Jusqu’à l’adoption de la Constitution du 8 novembre 2016, qui institue la 3ème République, le Parlement ivoirien était constitué par une seule chambre appelée « l’Assemblée nationale de Côte d’Ivoire ». Depuis l’avènement de la 3ème République, le Parlement est constitué de deux chambres : l’Assemblée nationale et le Sénat. En ce qui concerne l’Assemblée nationale, ses membres portent le titre de députés, ils sont élus pour cinq ans au suffrage universel direct.
Actuellement, l’Assemblée nationale est composée de 255 députés élus pour cinq ans au scrutin majoritaire à un tour. Il est à noter que 169 sont élus dans des circonscriptions uninominales et 36 dans des circonscriptions de 2 à 6 sièges où les électeurs votent pour des listes bloqués composées d’autant de candidats que de sièges à pourvoir. Le candidat ou la liste arrivée en tête dans la circonscription remporte l’intégralité des sièges.
Quand est née cette institution ? Comment a-t-elle évolué jusqu’à ce jour ? quelles sont les grands évènements qui ont marqué sa marche ? Quelles sont les changements importants qu’elle a connus ?
Cette présentation sur l’histoire de l’Assemblée nationale tente de répondre à ces questions


1- Représentation africaine au Parlement français



Comprendre la naissance de l’Assemblée nationale revient à nous plonger inéluctablement dans l’histoire politique de la Côte d’Ivoire. Il est bon de rappeler que la Côte d’Ivoire a été constituée le 10 mars 1893 en colonie française d’Afrique occidentale et administrée à partir d’octobre 1904 par un Lieutenant-gouverneur placé, lui-même, sous l’autorité du Gouverneur général de la fédération de l’Afrique Occidentale Française (AOF).
Jusqu’à la fin de la Seconde guerre mondiale, les intérêts de ses populations défendus au Parlement français, par un seul et même député, originaire du Sénégal et élu par les seuls Sénégalais qui avaient le statut de citoyens français.
La 2ème guerre mondiale a ébranlé la position de la métropole et remis en question le maintien de la domination française dans un empire colonial parvenu à son apogée à la fin des années 30. La France, enlisée dans un régime d’assemblée faible et instable, n’a pas perçu la montée dans ses colonies du mouvement d’émancipation des peuples indigènes.
N’ayant pas comme le Royaume-Uni d’expérience en matière de décolonisation, elle a conservé l’illusion que quelques aménagements suffiraient à y maintenir son emprise, et elle a donné constamment l’impression, jusqu’en 1958, d’être ballottée par des événements sur lesquels elle n’avait pas prise, et de tourner le dos à une évolution devenue inéluctable.
Toutefois, le 22 août 1945, après la Conférence de Brazzaville, une ordonnance crée deux collèges électoraux pour toutes les colonies d’Afrique subsaharienne.

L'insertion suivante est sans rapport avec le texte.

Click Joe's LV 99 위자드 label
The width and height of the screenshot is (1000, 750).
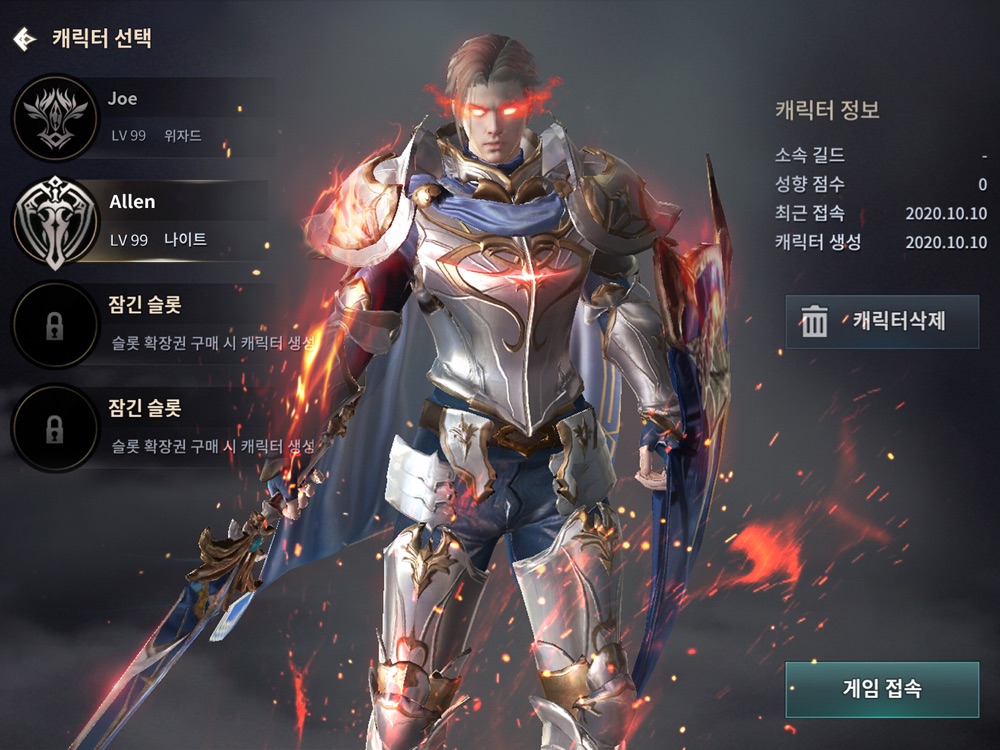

Le premier collège comprend les citoyens français européens et africains, tandis que le second est composé des non-citoyens français. Ces collèges siègent toujours en France.
Deux députés (Félix HOUPHOUËT-BOIGNY et Dieudonné RESTE) sont élus au scrutin d’octobre 1945 et représentent la Côte d’Ivoire à la première Assemblée Constituante dont le rôle est de préparer une nouvelle Constitution à la France.

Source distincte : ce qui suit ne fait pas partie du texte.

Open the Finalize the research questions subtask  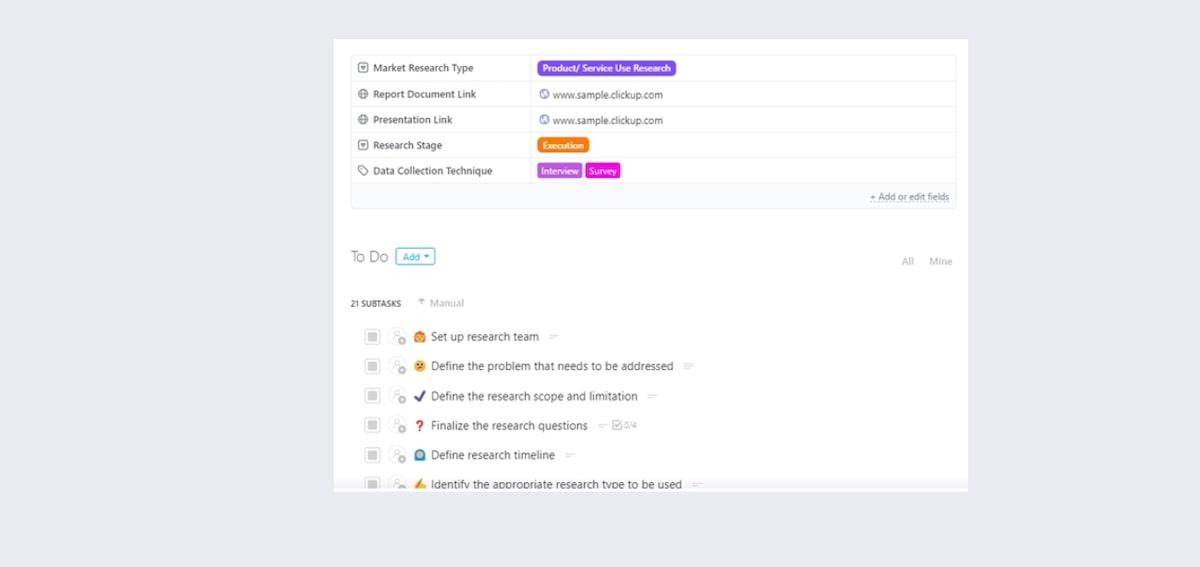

2- Fonction parlementaire dans la Côte d’Ivoire coloniale



En application des dispositions de la constitution française de 1946, le décret 46-2375 du 25 octobre 1946 pris par le ministre de la France d’Outre-mer, crée des Assemblées représentatives territoriales portant la dénomination de Conseils Généraux en Afrique Occidentale.
Le 29 décembre 1946, eurent lieu les élections en vue de la désignation des conseillers généraux en Côte d’Ivoire. 50 (Cinquante) candidats étaient proposés selon le système du double collège, à raison de vingt sièges pour les citoyens de statut français (civil), et de trente sièges pour les citoyens de statut local. Ainsi furent élus 20 (vingt) européens, 18 (dix-huit) ivoiriens et 12 (douze) voltaïques.
Le 6 février 1952, la loi française no52-130 crée formellement l’Assemblée Représentative Territoriale de Côte d’Ivoire en remplacement du Conseil Général. Le 30 mars 1952, les électeurs ivoiriens sont alors appelés aux urnes pour élire cinquante conseillers territoriaux qui désignent à leur tour leur président.
La « Loi-cadre » en réorganisant entièrement l’Afrique Occidentale et l’Afrique Équatoriale par l’institution et la définition des attributions des Conseils de Gouvernement dans chaque territoire, des Chefs de territoire, consolide également les Assemblées Territoriales. Le 28 septembre 1958, la Côte d’Ivoire répond positivement au référendum d’autodétermination organisé dans toute la communauté franco-africaine et malgache et, le 4 décembre 1958, elle proclame sa première République. L’Assemblée Territoriale de la Côte d’Ivoire se proclame Assemblée Constituante et les Conseillers Territoriaux prennent le titre de Députés.
Le 26 mars 1959, l’Assemblée Constituante vote à l’unanimité la première Constitution et cède la place à une nouvelle Assemblée Législative qui compte cent députés d’origine ivoirienne et française.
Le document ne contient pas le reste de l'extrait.